- _Extrait fourni_
Base de jurisprudence

Ariane Web: Conseil d'État 454295, lecture du 19 juillet 2021, ECLI:FR:CEORD:2021:454295.20210719

Décision n° 454295
19 juillet 2021
Conseil d'État

N° 454295
ECLI:FR:CEORD:2021:454295.20210719
Inédit au recueil Lebon
Juge des référés
GALY ; SCP PIWNICA, MOLINIE, avocats


Lecture du lundi 19 juillet 2021
REPUBLIQUE FRANCAISE

AU NOM DU PEUPLE FRANCAIS



Vu la procédure suivante :

Par une requête et un nouveau mémoire, enregistrés les 6 et 13 juillet 2021 au secrétariat du contentieux du Conseil d'Etat, la société Oui Energy demande au juge des référés du Conseil d'Etat, statuant sur le fondement de l'article L. 521-1 du code de justice administrative :

1°) de suspendre l'exécution de la délibération n° 2021-125 de la Commission de régulation de l'énergie du 6 mai 2021 portant décision sur la méthode de répartition des volumes d'accès régulé à l'électricité nucléaire historique (ARENH) en cas de dépassement du plafond prévu par la loi et de la décision de la Commission de régulation de l'énergie du 26 mai 2021 l'informant qu'aucun volume d'ARENH et de garanties de capacité ne lui serait livré sur la période de livraison commençant en juillet 2021 en application de cette délibération ;

2°) d'enjoindre à la Commission de régulation de l'énergie de prendre une nouvelle décision accordant à la société Oui Energy les volumes maximaux d'accès régulé à l'électricité nucléaire qu'elle a sollicités dans sa demande au titre du guichet de mai 2021 pour la période de livraison du 1er juillet 2021 au 30 juin 2022, dans un délai de dix jours à compter de la notification de l'ordonnance à intervenir sous astreinte de 1 000 euros par jour de retard ;

3°) de mettre à la charge de l'Etat la somme de 3 000 euros au titre de l'article L. 761-1 du code de justice administrative.

Données d'ancrage par coordonnées en pixels

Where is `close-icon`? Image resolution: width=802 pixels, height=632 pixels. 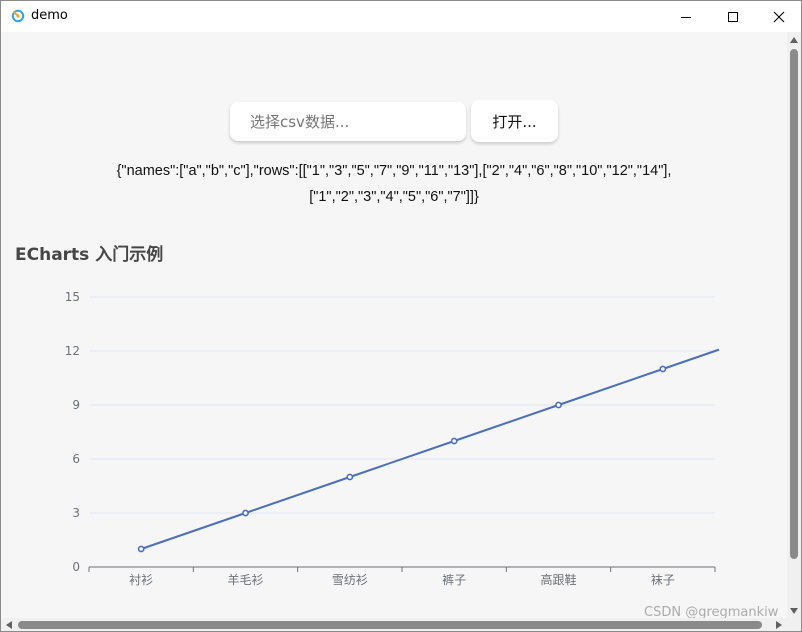
close-icon is located at coordinates (779, 16).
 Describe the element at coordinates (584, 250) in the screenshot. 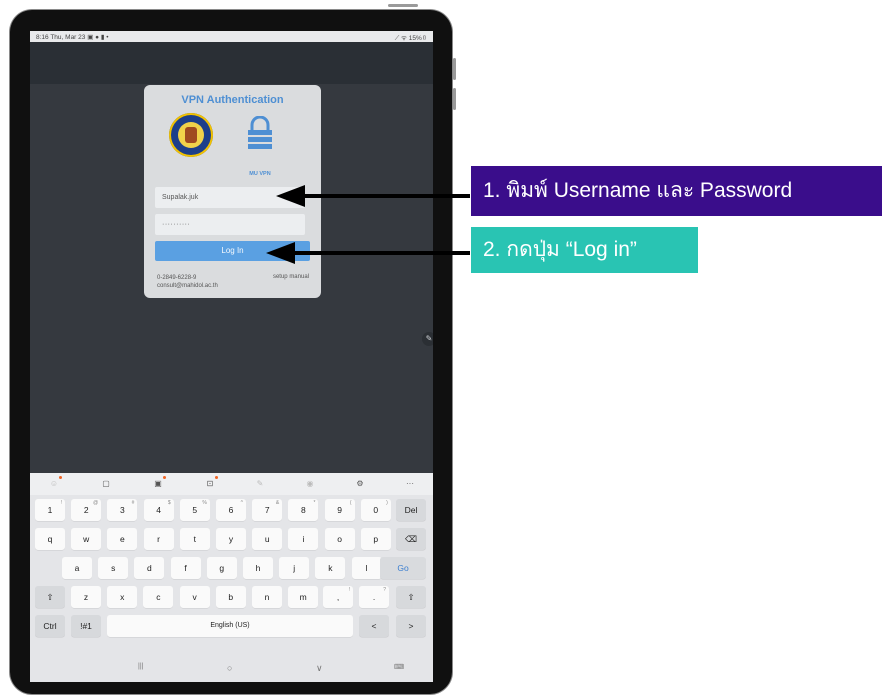

I see `step2-callout: 2. กดปุ่ม “Log in”` at that location.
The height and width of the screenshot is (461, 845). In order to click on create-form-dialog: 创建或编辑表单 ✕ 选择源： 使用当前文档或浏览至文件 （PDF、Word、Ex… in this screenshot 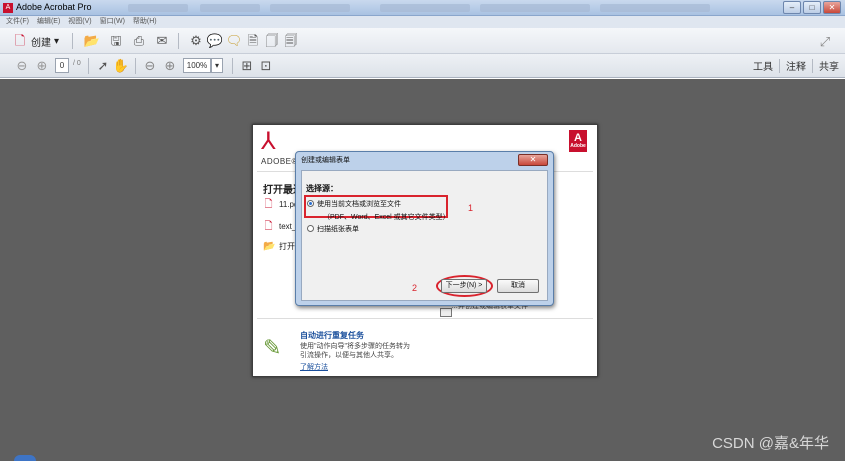, I will do `click(424, 228)`.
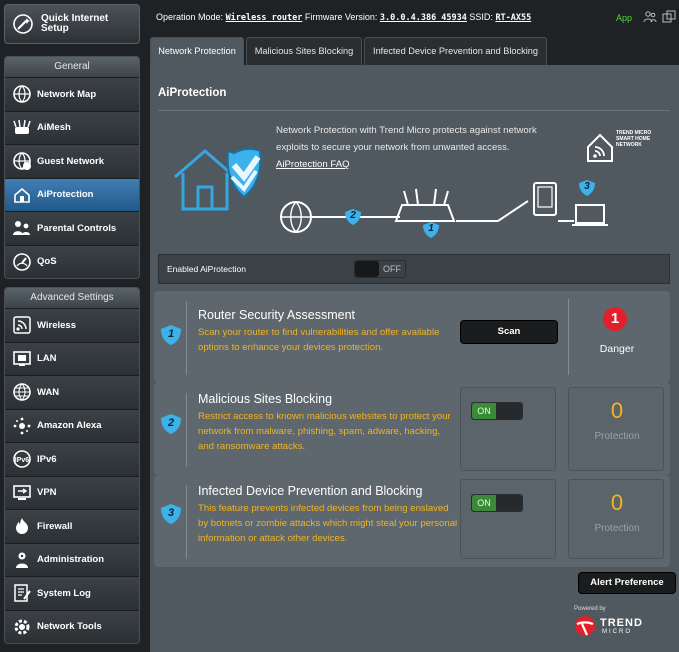  What do you see at coordinates (650, 18) in the screenshot?
I see `users-icon` at bounding box center [650, 18].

- _Exercice A_
Répondez aux questions suivantes à partir de la décision du Conseil d'État :
(i) Quel est le numéro de la délibération de la Commission de régulation de l'énergie dont la société Oui Energy demande la suspension ?
(ii) Quel montant d'astreinte par jour de retard la société demande-t-elle ?
(iii) Quelle somme la société demande-t-elle de mettre à la charge de l'État au titre de l'article L. 761-1 du code de justice administrative ?
- _Exercice B_
Recopiez les lignes de la liste, depuis son début jusqu'à la ligne contenant "at that location.", cette dernière incluse. Omettez les images.

- _Réponse attendue A_
(i) La délibération n° 2021-125 du 6 mai 2021.
(ii) 1 000 euros par jour de retard.
(iii) 3 000 euros.

- _Réponse attendue B_
Where is `close-icon`? Image resolution: width=802 pixels, height=632 pixels. 
close-icon is located at coordinates (779, 16).
 Describe the element at coordinates (584, 250) in the screenshot. 

I see `step2-callout: 2. กดปุ่ม “Log in”` at that location.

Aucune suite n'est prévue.